Got two BSI Test E - both bunk.

Got two BSI TMTE - can't even use because the PIP is just horrendous (almost certainly bunk though).

Got two BSI TMTE from a different batch and that's absolutely spot on.

When they get it right, they're great. Problem is, they need to get it right more often. No lab can afford to sell so much crap. It ruins the reputation and puts the customer off.

I'm sitting on 65% dud gear. That's probably enough for me to not risk buying any more when I've finished the cycle.


----------



## lxm (Jul 26, 2011)

Tinytom said:


> Actually we don't use it.
> 
> We make up fake IDs like* 'Riptor' *then* 'RIPtor' *people off on the board by promising gear that never arrives to the member and spunking the money on a pretend lifestyle of being flashy and extravagant. Then LAUUUUUGH at people who despite our warnings never to deal drugs or source on UKM then complain to us they've been ripped off by another member. Who we've made up. Lolololololololol mortal beings.
> 
> That's all made up of course. Sort of.


Is there a hidden message here ? would appreciate a heads up


----------



## 3752 (Jan 7, 2005)

RascaL18 said:


> So apparently I was making up that I had no tren in my one rip. a friend of mine who got some bsi onerip from a total different source at a total different time and said it was good. I swapped him 1vial of mine for a vial of his, his is totally diff color to mine his is like a honey colour and mines more like a veg oil color, I'll take photos when I'm due my next jab (tomorrow night) today I woke up wet, my stairs have me breathing heavy I was sat in traffic with beads of sweat on my temples and top lip, bearing in mind all I have done is swap my vial for his, 1.5ml and this is the day after.....even after the jabi could taste it.... Now I know I have tren in me
> 
> The pip is still there and I have the ball/lump in my glute but I think this is my reaction to EO
> 
> So if you want to carry on telling me bsi is a super lab.... It's a bit inconsistent...... I've just picked myself up some GB tren and burr prop to take over when this decent vial runs out.


i am sure @ewen said that you only get sides from crap Tren???


----------



## resten (Apr 4, 2012)

Pscarb said:


> i am sure @ewen said that you only get sides from crap Tren???


Knew someone was saying that.

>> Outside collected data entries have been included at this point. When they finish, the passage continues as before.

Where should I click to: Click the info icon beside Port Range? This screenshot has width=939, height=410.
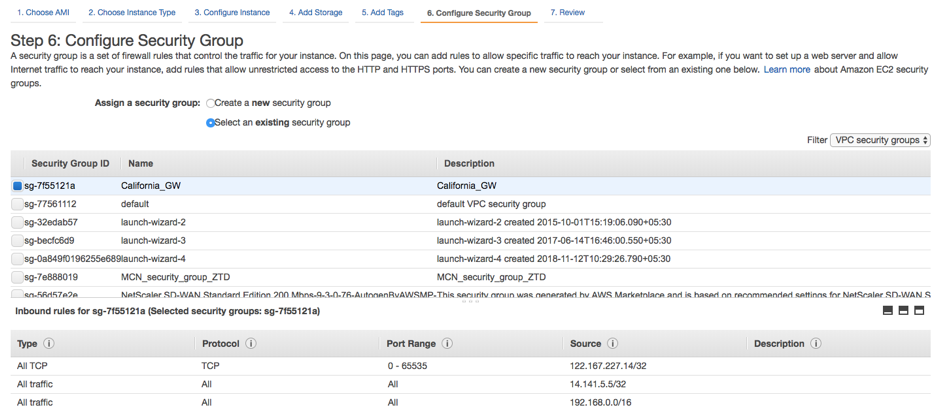pyautogui.click(x=447, y=344)
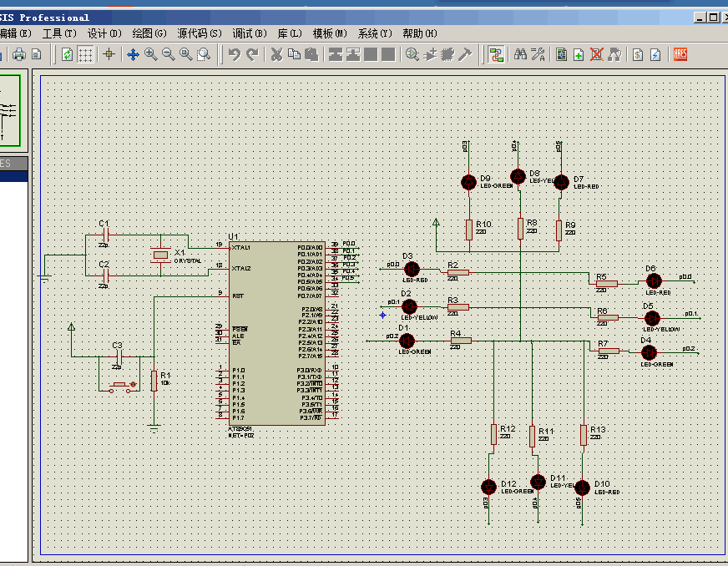The image size is (728, 566).
Task: Click the Undo arrow icon
Action: click(235, 54)
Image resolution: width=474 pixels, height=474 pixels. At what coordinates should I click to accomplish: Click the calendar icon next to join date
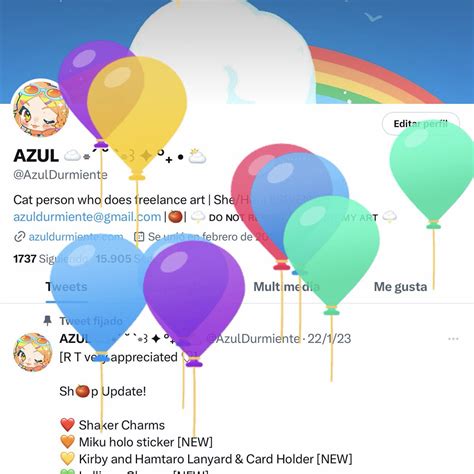tap(139, 237)
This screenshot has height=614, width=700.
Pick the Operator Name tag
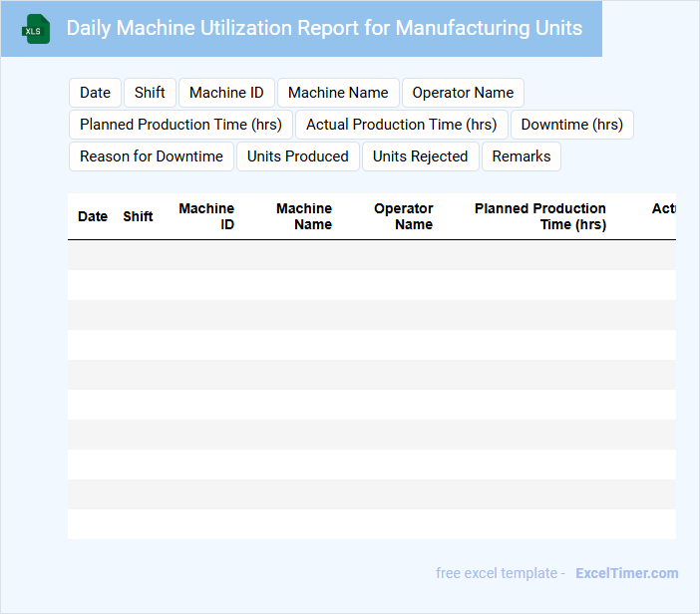coord(463,93)
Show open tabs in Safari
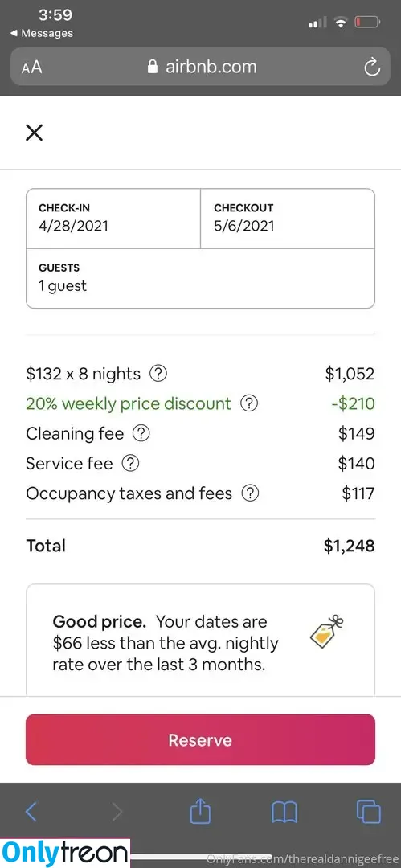Image resolution: width=401 pixels, height=868 pixels. tap(368, 812)
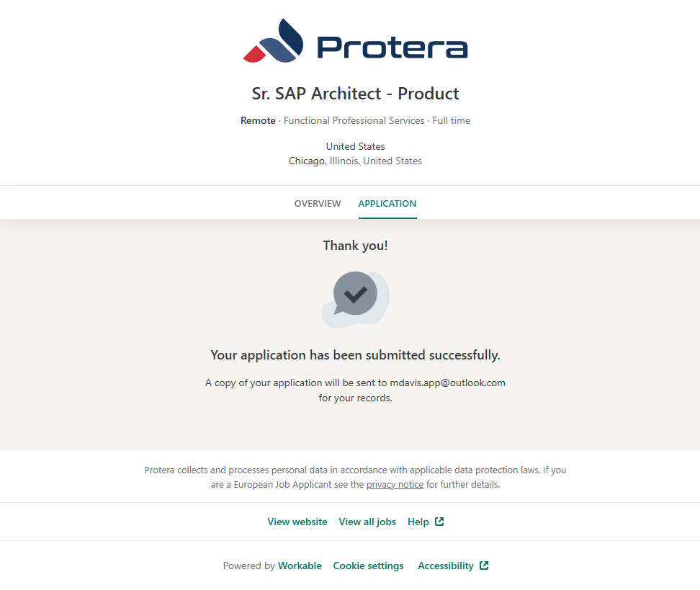Viewport: 700px width, 590px height.
Task: Click the Help link
Action: 418,522
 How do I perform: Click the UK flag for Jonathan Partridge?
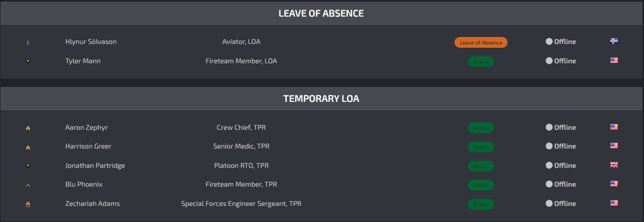pos(614,165)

But when OP then starts to get sides, everyone says the first lot must have been a bad batch. Makes sense eh?


----------



## liam0810 (Jan 6, 2011)

I've used BSI onerip and rated it, used their t400 and it was sh1te also so was their methyl tren. Also heard the Var is cr4p as well.

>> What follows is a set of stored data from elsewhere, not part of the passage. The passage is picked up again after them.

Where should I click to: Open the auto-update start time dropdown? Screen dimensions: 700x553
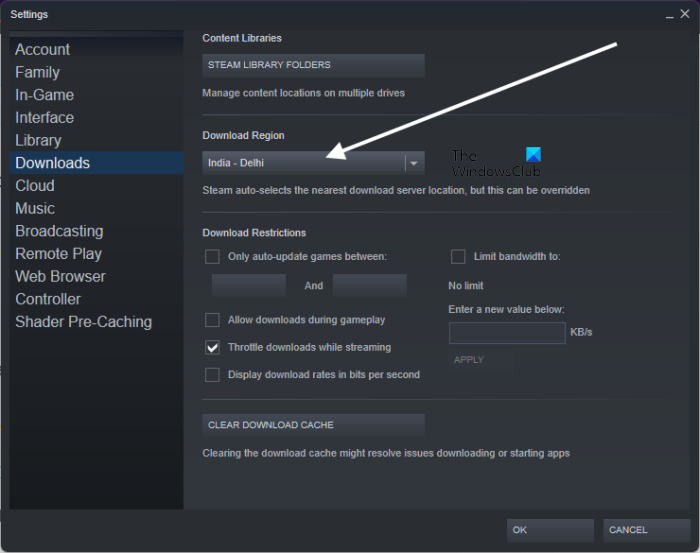point(249,286)
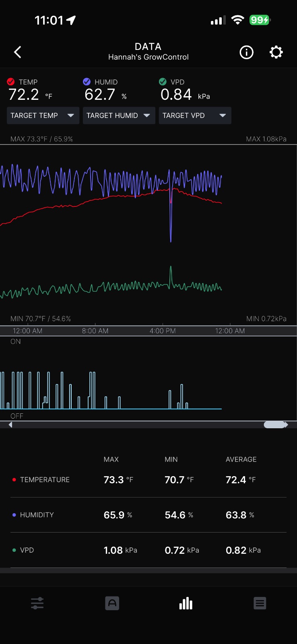Expand the TARGET VPD dropdown

[x=195, y=116]
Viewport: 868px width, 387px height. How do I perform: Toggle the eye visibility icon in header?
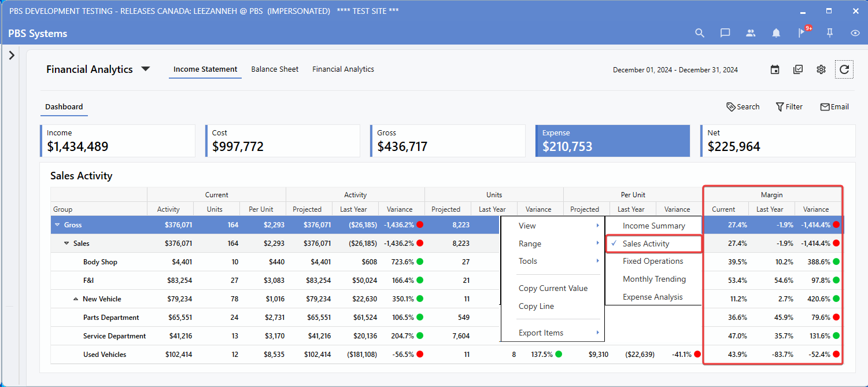pyautogui.click(x=855, y=33)
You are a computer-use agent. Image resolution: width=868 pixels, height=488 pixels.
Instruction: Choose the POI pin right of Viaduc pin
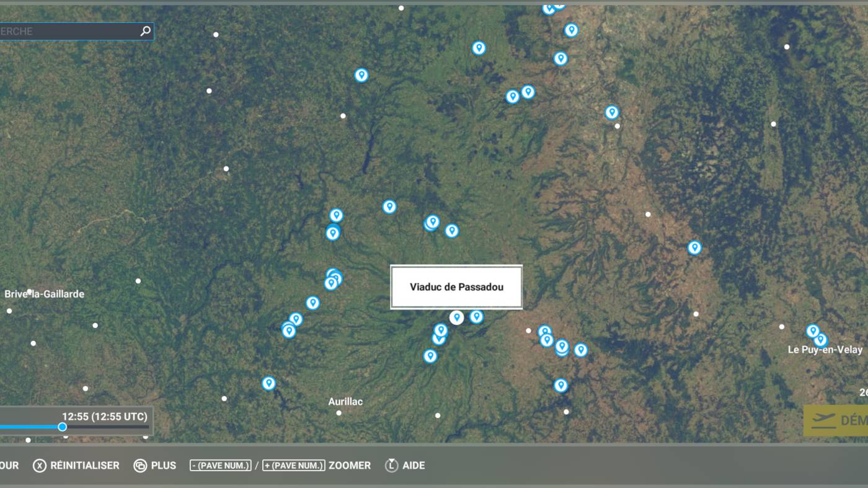coord(476,317)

I'm using Fuerza next and heard good things, then again i heard good things about BSI.

The best i've used in the past 18 months is Burr by a long long way and so have my mates who have loved it as well. Shame i can't get the b4stard stuff anymore!


----------



## 3752 (Jan 7, 2005)

resten said:


> Knew someone was saying that. But when OP then starts to get sides, everyone says the first lot must have been a bad batch. Makes sense eh?


i know it is so funny it is sad.......

at the end of the day it is another UGL, there where so many promises when it first arrived one of them being no PIP due to some special oil they used to suspend the gear in......blah blah

now it seems they are producing not so great gear guys getting PIP, no sides, loads of sides etc.......

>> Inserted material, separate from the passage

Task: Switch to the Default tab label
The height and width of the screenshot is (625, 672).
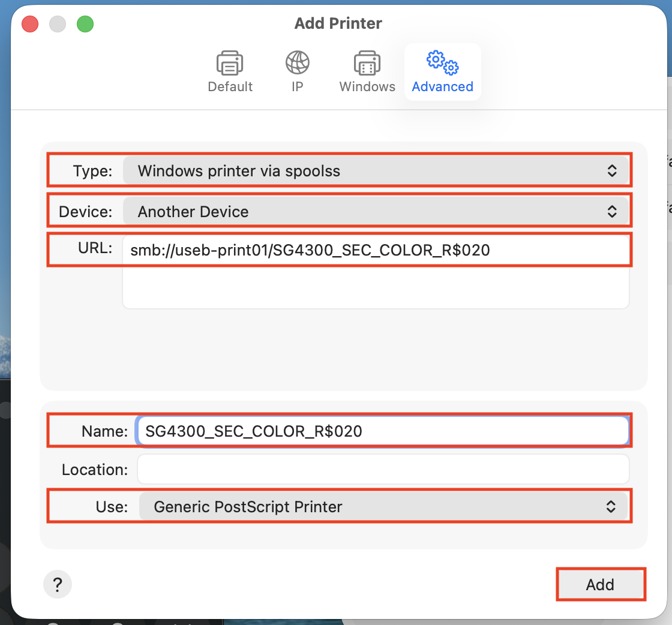Action: coord(230,86)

i say again as i did a while ago it is just another knew lab who have asked members on this forum too big the brand up (this is so obvious) for the reasons of sales......i have never used it nor will i ever use it i stick with 2 labs that have built the physique i have not and that is ROHM and PC.....you know those labs that were shut down (as everyone knew the owners or had a mate who once went to a show and sat next to a guy who was once a competitor who owned a gym that said they had all been busted)


----------



## MRSTRONG (Apr 18, 2009)

Pscarb said:


> i am sure @ewen said that you only get sides from crap Tren???


lol no i linked to an article showing crap tren has bad sides like the anaphylactic shock type symptoms , actual tren compound sides are a given as are test sides .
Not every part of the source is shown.